Cette alliance révèle la colère grandissante et parfois le désarroi des mouvements sociaux face à l’échec répété de la coordination internationale contre le réchauffement de la planète. Elle est née d’un précédent sommet sur le climat en 2013, à Varsovie, lorsque de nombreuses ONG et associations ont claqué la porte de la COP pour dénoncer l’omniprésence des lobbies industriels des énergies fossiles, et du charbon en particulier.
Conseillère politique de la CIS, Anabella Rosemberg explique que « l’accord ne pourra pas ignorer la tradition humaniste et de défense des droits humains qui est celle de l’ONU. Nous voulons dire qu’il existe des raisons d’être positifs et qu’on peut se mettre sur la bonne voie à condition d’adopter une orientation plus sociale et de dire la vérité aux citoyens : l’accord sur le climat ne sera pas à la hauteur s’il n’est pas connecté à la réalité ». Pour Romain Benicchio d’Oxfam, « l’enjeu de la COP 21 n’est pas que le dérèglement climatique, c’est la justice au sens large.

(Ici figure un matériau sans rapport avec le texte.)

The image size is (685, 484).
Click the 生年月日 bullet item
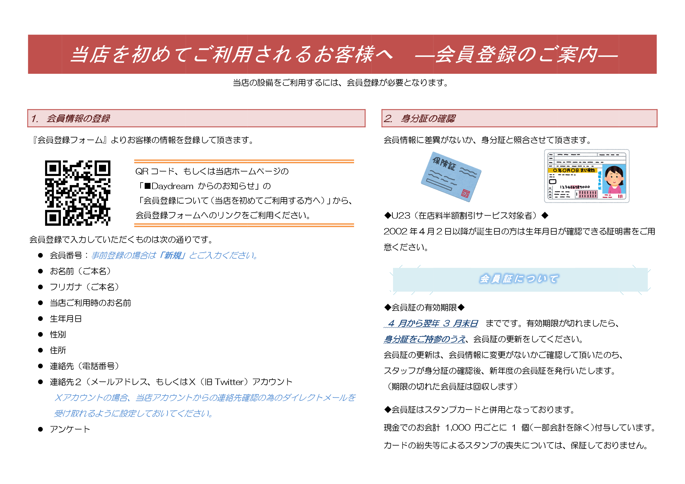[66, 319]
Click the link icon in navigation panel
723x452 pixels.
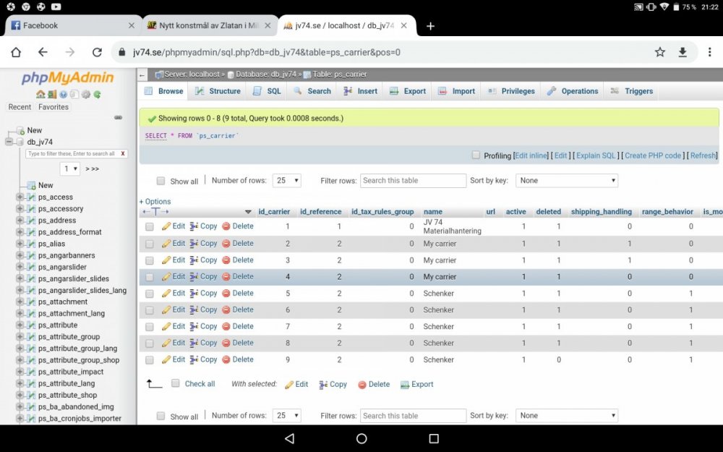point(119,118)
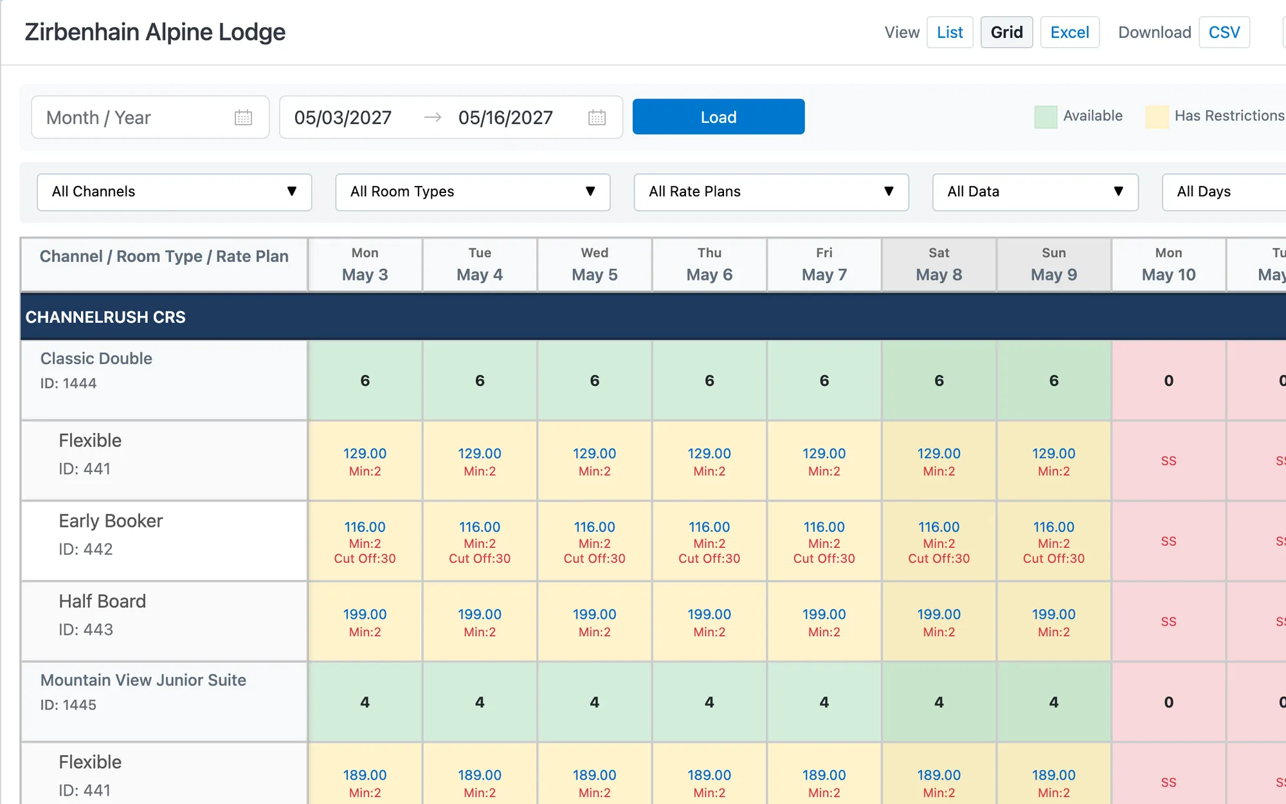Open the date range calendar icon
Screen dimensions: 1286x804
pos(597,117)
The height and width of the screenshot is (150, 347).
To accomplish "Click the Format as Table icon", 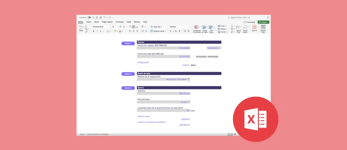I will coord(204,28).
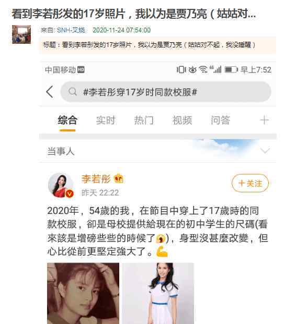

Il n’y a pas qu’une solution contre le changement du climat, et pas qu’une seule vision. Cette approche plus large recueille un vrai consensus ». En charge des questions climatiques pour WWF international, Samantha Smith explique que « si nous voulons agir contre le dérèglement climatique, il faut un soutien plus large de la société. La discussion ne peut pas se limiter aux ONG écolos et aux mouvements sociaux. Il faut parler aux travailleurs, aux jeunes, aux croyants ». Son organisation n’a pas signé l’épreuve pour le climat, mais dit en soutenir l’esprit et en partager la vision. Nouveau venu sur la scène internationale avec sa campagne pour le désinvestissement des énergies fossiles, le réseau américain 350 a lui signé l’épreuve pour le climat, au côté des Amis de la terre, qui occupe depuis plusieurs décennies l’aile gauche du mouvement écologiste international.